Kritikan menohok itu disampaikan Benny saat rapat dengar pendapat dengan Dewas KPK dan Komisi III. Benny menilai, Dewas hanya berani dan tegas kepada pegawai tapi lambat memproses bila pimpinan yang tersandung etik.
“Saya bilang Dewas ini seperti macan ompong, tapi Pak Tumpak tadi bilang bukan kami yang salah sebab undang-undang tidak mengatur sehingga kelihatannya Pak Tumpak yang dulu sangat ditakuti ketika pimpinan KPK setelah jadi Dewas menjadi Pak Tumpak yang lemah-lunglai,” kata Benny dalam rapat, Rabu (05/6).
Bagi Benny, Dewas tidak membuat perbedaan antara etik dengan kejahatan tindak pidana yang dilakukan pimpinan KPK. Bahkan, Benny menyebut Dewas mereduksi dugaan korupsi yang dilakukan Firli Bahuri dengan hanya menjatuhkan etik.
“Loh, kalau pimpinan KPK kok Dewas-nya lama-lama’, akibat ketidakpahaman tadi kebingungan tadi publik menilai Dewas ini adalah penjaga pimpinan KPK. Coba bayangkan ada pimpinan KPK yang begitu saja berhenti tanpa pertanggungjawaban endak jelas hilang ke mana, publik tidak tahu, lalu Dewas ke mana, Dewan bikin apa, bingung?” ungkap Benny.
“Masuk akal kalau disimpulkan kehadiran Dewas itu bukan memperkuat KPK tapi memperlemah KPK, rontok independensinya,” imbuh Benny.
Politikus Demokrat tersebut menyayangkan karena Tumpak dan anggotanya adalah tokoh besar di bidang hukum. Memiliki integritas tinggi.
“Tapi yang terjadi jauh dari yang diharapkan,” timpal Benny.

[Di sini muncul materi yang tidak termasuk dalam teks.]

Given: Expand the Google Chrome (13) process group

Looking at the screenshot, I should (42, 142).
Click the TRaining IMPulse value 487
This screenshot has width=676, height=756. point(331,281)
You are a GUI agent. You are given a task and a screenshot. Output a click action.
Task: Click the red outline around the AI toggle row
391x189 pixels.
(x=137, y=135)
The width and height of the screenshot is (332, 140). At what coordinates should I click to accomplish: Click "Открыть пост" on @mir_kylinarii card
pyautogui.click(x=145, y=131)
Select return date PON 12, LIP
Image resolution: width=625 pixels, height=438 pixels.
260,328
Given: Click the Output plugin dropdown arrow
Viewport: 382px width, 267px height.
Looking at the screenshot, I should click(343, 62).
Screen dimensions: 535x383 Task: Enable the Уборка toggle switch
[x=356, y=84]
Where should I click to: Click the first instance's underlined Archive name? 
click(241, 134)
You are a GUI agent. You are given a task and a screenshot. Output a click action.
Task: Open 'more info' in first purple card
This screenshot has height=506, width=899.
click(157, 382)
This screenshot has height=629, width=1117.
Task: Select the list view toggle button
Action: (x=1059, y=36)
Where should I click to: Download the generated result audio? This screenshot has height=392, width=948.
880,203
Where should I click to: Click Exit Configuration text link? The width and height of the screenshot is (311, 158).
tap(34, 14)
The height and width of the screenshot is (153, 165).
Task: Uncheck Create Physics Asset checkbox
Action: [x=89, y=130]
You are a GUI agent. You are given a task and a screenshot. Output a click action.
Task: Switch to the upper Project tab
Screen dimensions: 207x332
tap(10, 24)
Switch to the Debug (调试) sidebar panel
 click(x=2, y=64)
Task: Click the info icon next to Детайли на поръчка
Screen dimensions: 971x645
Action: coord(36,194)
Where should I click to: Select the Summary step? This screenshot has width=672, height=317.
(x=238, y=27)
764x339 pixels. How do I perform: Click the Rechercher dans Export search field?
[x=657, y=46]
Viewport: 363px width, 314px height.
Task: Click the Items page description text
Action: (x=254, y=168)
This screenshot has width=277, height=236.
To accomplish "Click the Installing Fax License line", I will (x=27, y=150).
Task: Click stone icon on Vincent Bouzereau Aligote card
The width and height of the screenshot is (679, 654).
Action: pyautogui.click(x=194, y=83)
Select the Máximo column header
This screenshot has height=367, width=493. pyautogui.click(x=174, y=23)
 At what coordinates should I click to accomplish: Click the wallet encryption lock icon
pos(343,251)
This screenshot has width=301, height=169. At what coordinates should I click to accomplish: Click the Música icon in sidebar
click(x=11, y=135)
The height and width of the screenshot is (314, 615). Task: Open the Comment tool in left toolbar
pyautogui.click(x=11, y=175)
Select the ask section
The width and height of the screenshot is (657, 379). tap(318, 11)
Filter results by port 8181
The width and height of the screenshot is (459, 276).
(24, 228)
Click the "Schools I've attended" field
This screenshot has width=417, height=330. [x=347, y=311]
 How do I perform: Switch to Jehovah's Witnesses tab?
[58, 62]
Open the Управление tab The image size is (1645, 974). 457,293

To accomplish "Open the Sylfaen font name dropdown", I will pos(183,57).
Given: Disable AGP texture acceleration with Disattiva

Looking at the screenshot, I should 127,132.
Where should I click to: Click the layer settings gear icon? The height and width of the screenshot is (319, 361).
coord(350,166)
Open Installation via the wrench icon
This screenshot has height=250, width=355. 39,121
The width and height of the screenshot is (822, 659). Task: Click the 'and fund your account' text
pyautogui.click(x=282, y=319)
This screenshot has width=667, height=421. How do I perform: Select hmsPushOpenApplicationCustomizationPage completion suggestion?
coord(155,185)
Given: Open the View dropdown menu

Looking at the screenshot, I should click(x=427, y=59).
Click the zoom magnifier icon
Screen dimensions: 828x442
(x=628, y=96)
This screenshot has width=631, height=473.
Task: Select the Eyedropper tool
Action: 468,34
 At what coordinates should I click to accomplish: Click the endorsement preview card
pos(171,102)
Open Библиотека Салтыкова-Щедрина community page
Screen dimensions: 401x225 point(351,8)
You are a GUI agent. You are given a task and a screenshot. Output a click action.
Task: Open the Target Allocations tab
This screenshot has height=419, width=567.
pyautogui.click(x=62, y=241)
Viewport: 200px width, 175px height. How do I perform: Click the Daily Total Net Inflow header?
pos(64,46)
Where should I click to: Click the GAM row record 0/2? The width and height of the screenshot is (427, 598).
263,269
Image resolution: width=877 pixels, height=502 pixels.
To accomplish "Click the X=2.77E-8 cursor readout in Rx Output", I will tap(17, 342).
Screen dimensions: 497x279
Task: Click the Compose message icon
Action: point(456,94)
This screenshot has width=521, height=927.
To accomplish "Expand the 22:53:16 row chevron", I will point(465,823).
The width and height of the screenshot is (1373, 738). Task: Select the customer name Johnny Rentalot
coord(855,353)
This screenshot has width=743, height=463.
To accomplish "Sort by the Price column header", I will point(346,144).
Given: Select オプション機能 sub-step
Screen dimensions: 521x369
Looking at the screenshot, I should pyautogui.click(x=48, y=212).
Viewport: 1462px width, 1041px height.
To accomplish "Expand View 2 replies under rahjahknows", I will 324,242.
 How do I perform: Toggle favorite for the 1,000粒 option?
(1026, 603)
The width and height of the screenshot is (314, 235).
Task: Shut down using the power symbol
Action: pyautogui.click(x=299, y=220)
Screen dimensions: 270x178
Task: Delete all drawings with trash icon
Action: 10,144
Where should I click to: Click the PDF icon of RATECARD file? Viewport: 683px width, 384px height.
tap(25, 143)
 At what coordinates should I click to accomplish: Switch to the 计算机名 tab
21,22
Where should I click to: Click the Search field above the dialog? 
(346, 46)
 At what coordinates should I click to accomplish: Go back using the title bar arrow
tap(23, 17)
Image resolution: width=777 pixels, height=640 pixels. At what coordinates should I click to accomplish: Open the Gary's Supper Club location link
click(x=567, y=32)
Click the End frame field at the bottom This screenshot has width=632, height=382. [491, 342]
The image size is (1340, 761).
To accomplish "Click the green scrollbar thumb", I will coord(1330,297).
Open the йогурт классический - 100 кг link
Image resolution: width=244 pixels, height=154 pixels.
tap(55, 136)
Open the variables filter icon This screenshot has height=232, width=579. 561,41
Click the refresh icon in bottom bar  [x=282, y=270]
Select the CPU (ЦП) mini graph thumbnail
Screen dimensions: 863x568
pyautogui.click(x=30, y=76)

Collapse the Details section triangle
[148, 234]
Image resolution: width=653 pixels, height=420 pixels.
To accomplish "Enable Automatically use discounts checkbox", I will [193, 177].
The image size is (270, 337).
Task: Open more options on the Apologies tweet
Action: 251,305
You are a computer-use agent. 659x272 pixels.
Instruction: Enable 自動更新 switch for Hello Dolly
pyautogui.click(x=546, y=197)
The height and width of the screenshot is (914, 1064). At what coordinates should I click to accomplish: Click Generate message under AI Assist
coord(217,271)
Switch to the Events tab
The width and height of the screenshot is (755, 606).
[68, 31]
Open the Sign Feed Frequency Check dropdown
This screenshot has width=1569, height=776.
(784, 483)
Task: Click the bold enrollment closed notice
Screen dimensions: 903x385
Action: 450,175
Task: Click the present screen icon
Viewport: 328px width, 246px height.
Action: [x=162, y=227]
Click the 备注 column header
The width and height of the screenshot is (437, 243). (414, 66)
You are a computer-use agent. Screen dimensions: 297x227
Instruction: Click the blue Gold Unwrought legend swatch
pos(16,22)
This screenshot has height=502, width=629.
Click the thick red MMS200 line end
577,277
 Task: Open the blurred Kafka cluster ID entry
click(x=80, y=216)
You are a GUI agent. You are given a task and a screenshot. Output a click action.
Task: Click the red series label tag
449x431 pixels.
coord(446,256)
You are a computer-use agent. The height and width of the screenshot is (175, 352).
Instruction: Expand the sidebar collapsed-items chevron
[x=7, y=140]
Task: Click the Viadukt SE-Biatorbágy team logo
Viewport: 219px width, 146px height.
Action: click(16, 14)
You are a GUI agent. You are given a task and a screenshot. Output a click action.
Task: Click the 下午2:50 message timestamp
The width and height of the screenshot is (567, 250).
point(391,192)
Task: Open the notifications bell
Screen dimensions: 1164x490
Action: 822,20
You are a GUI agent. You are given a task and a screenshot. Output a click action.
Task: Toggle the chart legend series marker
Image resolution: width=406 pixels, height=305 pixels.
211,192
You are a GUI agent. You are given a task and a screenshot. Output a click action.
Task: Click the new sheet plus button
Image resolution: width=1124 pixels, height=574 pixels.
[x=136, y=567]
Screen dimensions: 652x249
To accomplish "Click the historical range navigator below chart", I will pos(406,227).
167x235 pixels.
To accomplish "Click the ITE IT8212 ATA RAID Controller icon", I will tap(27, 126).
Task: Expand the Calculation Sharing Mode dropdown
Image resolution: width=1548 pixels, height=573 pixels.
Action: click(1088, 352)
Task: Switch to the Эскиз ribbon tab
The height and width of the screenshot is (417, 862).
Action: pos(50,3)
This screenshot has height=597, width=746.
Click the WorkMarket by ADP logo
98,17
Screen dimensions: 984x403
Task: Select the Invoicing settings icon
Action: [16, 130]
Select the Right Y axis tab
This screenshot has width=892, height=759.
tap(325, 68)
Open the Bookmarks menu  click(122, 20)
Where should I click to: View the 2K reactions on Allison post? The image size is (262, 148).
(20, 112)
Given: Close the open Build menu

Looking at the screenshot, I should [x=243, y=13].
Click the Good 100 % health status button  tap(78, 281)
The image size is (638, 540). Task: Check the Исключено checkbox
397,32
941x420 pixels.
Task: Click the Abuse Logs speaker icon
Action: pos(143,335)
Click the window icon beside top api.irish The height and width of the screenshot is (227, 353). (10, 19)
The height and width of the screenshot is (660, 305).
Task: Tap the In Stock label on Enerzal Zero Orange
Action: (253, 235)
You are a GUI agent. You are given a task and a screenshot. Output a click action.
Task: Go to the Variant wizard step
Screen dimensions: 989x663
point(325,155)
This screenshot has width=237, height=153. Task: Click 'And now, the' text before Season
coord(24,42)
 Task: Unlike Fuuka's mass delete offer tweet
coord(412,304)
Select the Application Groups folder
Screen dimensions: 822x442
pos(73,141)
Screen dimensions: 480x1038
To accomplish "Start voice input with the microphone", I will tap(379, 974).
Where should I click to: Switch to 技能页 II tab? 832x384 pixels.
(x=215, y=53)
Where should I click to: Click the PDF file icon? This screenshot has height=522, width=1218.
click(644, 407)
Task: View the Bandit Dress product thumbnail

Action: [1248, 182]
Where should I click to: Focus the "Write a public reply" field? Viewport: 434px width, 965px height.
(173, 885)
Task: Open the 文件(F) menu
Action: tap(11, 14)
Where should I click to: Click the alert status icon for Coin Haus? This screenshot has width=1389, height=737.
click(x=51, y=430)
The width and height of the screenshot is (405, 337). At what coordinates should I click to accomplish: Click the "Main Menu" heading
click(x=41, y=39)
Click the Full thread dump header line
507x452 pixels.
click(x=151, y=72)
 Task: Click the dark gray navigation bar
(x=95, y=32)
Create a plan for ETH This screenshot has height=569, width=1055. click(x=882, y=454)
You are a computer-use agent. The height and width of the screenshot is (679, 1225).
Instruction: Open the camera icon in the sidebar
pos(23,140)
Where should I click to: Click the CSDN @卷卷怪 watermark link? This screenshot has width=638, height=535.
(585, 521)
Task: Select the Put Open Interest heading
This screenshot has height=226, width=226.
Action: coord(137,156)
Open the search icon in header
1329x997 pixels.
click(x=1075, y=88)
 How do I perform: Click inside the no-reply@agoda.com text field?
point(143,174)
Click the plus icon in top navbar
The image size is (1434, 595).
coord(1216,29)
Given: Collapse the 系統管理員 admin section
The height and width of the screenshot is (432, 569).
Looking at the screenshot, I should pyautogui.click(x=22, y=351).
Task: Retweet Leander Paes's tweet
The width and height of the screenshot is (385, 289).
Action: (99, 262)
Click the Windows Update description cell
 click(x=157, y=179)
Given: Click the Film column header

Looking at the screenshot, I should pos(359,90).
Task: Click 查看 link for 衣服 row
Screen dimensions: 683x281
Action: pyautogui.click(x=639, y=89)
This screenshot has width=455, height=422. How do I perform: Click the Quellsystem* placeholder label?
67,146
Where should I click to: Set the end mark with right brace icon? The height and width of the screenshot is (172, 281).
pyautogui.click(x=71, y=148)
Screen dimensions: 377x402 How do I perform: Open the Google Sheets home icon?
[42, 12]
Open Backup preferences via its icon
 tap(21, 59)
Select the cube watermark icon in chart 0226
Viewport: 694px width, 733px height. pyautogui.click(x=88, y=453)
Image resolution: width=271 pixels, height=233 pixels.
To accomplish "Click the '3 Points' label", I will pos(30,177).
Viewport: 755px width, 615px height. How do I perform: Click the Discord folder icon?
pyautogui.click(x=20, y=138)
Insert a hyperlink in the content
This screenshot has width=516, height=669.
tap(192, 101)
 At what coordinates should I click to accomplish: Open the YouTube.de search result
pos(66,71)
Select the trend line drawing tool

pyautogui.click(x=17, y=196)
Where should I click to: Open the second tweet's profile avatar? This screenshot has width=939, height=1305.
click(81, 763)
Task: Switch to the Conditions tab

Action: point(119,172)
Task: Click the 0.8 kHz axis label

Dewas memang beberapa kali menyidang etik pimpinan KPK, dari mulai Lili Pintauli Siregar, Firli Bahuri, hingga Nurul Ghufron. Namun, yang berhasil dijatuhi sanksi hanya Firli Bahuri. Adapun Lili keburu mengundurkan diri, sementara Ghufron menang di putusan sela PTUN Jakarta sehingga Dewas harus menunda vonis etik Ghufron.